Beaches were closed for weeks on end. Playground equipment was sealed off with police tape and chain-link fencing. Residential buildings were locked down due to just a few positive cases. And, for an extended while, almost everyone arriving in town, including residents, faced a compulsory three-week hotel quarantine.

The announcements on Thursday were the federal government’s latest effort to rebuild Hong Kong’s cratered tourism industry. Town counted about 600,000 visitor arrivals last 12 months, compared with greater than 65 million in 2018, the 12 months before the protests began.

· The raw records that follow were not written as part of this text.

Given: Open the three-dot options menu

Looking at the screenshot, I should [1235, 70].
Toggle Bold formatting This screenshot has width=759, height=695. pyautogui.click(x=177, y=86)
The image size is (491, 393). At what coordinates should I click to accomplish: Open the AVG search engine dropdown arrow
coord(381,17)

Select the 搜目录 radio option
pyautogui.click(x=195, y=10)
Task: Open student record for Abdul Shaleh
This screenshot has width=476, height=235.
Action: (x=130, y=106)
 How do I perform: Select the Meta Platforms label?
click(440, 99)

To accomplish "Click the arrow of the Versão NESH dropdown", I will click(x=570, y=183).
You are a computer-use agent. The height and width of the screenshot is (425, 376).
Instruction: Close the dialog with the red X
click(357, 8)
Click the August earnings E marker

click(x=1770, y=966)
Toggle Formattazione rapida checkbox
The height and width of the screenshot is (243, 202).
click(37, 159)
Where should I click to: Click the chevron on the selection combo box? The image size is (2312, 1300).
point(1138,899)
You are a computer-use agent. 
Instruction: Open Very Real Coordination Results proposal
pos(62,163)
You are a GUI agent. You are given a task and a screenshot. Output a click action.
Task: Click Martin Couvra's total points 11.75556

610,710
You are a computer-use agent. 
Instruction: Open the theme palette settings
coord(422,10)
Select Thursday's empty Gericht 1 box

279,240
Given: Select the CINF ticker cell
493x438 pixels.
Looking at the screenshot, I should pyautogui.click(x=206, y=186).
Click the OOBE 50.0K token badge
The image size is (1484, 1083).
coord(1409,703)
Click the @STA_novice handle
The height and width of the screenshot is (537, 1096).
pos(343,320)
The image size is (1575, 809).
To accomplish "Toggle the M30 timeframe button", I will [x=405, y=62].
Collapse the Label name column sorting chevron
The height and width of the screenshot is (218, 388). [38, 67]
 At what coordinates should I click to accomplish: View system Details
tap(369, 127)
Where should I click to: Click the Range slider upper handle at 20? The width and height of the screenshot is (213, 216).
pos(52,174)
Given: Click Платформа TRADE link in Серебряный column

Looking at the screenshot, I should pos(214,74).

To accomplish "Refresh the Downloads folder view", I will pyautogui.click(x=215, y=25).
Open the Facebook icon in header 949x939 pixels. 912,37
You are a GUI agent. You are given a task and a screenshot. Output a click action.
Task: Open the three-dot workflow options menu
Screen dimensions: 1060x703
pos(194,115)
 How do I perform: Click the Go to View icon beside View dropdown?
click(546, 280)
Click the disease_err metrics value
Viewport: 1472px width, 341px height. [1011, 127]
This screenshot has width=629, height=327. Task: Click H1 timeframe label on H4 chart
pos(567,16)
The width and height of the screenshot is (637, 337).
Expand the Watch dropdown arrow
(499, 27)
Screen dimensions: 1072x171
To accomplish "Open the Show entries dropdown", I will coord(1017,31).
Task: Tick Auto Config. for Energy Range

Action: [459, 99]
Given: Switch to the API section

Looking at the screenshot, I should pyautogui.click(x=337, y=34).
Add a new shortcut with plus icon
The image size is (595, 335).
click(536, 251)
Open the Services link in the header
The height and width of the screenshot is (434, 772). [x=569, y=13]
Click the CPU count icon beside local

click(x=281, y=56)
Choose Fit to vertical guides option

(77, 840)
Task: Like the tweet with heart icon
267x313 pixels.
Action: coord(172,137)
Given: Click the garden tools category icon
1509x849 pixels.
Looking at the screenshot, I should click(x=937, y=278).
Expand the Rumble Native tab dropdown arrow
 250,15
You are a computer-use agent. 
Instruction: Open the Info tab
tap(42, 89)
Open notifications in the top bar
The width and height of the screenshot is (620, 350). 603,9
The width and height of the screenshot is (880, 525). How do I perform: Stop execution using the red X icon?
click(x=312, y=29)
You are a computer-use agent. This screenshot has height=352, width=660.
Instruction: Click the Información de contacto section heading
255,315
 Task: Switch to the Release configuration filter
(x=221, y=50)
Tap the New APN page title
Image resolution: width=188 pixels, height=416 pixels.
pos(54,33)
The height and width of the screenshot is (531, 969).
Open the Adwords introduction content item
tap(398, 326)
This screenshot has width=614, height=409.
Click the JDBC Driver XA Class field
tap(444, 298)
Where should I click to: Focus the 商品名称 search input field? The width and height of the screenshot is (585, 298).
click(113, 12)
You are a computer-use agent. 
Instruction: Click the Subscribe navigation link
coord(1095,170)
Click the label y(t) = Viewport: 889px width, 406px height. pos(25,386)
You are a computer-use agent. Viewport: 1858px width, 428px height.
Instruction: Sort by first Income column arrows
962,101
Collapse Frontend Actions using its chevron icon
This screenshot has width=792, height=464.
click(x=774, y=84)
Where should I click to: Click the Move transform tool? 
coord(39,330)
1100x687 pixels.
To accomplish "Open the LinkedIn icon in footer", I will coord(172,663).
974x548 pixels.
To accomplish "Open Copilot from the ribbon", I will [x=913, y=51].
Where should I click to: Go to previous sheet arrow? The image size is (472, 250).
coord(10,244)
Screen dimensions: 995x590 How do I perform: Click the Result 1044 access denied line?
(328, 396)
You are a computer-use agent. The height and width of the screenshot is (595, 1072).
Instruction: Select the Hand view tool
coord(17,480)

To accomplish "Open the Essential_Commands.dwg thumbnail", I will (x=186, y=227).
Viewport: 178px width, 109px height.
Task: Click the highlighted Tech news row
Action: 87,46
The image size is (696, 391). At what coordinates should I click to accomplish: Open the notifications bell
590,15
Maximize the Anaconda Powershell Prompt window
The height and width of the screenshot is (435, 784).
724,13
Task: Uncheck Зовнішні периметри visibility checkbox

In 2020, Hong Kong paid a public relations firm about $6 million to assist it “reconnect with the world and relaunch as soon as possible,” as a senior official put it last 12 months.

The federal government said this week that its six-month plane ticket giveaway, financed by a pandemic-era relief package, will initially goal travelers from Southeast Asia and later those from the Chinese mainland and other locales. Nearly all of the tickets will probably be offered through airlines based out of Hong Kong, including Cathay Pacific, while others will probably be given away through tourism-related businesses.

Dino Chen, 26, who works in public relations in Hong Kong, said that while she thought the campaign could draw visitors within the short term, the “unclear” atmosphere in town’s political and cultural spheres helped make the general outlook for tourism uncertain. (One example: Before Hong Kong’s long-awaited M+ contemporary art museum opened in 2021, pro-Beijing figures criticized pieces in its collection as an insult to China and called for them to be banned.)